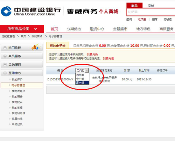Expand 热门推荐 section arrow icon

tap(5, 48)
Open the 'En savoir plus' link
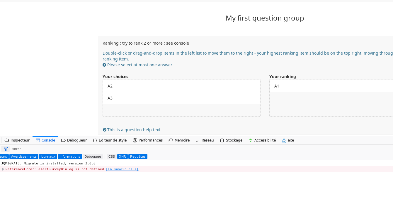 pyautogui.click(x=122, y=169)
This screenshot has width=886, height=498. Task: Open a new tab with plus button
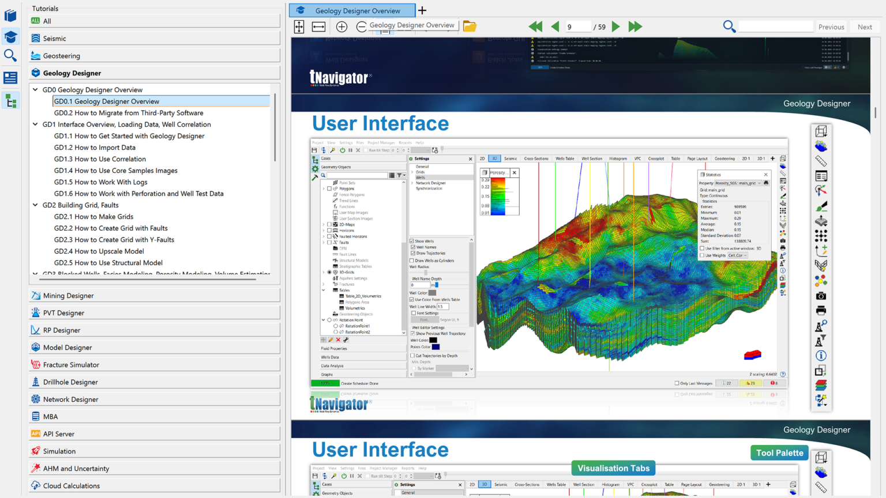coord(422,10)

→ **What you need to do**: The expected answer is an exact copy of the lines from the one containing "Open the 'En savoir plus' link" through the last line of the entries above, both included, without pictures.

→ **Exercise solution**:
Open the 'En savoir plus' link
 pyautogui.click(x=122, y=169)
This screenshot has width=886, height=498. Task: Open a new tab with plus button
coord(422,10)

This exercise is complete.